§ **TASK DESCRIPTION**
Find every line in the records below that contains the word "will", and copy each of those lines.

[Collected data]
════════

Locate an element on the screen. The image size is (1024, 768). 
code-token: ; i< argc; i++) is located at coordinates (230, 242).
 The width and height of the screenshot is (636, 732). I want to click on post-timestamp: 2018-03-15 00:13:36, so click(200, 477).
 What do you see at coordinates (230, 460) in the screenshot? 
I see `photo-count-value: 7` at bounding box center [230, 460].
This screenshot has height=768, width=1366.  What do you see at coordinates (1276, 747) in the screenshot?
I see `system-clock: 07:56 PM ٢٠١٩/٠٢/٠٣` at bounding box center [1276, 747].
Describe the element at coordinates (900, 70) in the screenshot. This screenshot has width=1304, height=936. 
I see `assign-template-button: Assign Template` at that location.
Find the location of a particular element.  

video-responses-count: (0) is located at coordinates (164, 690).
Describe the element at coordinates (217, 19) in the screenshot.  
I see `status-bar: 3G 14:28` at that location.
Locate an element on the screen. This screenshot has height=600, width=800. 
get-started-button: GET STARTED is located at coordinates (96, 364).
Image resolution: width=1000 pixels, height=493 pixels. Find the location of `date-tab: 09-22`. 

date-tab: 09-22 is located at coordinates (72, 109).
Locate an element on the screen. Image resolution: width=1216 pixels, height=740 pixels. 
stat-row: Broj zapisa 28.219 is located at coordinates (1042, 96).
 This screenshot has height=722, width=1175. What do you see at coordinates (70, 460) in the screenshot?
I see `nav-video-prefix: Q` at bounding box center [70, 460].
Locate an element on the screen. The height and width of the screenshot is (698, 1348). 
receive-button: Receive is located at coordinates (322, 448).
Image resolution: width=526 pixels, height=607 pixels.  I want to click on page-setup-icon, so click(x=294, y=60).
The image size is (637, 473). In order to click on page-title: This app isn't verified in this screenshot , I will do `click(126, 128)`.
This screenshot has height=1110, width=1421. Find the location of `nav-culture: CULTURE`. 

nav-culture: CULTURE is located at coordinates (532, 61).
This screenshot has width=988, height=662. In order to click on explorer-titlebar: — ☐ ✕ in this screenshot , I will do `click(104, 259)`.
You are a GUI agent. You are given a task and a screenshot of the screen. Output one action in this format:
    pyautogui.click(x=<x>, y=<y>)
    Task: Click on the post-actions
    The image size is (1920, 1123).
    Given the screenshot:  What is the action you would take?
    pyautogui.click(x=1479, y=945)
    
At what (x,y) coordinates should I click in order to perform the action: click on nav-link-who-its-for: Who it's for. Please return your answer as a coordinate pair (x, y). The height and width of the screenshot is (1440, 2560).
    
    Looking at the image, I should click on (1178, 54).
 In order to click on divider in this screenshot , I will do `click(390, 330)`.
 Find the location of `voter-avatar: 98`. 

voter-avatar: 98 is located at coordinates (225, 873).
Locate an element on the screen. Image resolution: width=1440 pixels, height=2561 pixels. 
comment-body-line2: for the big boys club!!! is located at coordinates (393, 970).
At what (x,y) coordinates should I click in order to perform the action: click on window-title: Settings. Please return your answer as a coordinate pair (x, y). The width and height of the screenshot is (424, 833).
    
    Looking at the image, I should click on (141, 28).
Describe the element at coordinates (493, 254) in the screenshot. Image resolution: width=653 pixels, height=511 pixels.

════════

§ **RESPONSE AREA**
The image size is (637, 473). In order to click on page-title: This app isn't verified in this screenshot , I will do `click(126, 128)`.
This screenshot has width=988, height=662. In order to click on explorer-titlebar: — ☐ ✕ in this screenshot , I will do `click(104, 259)`.
 In order to click on divider in this screenshot , I will do `click(390, 330)`.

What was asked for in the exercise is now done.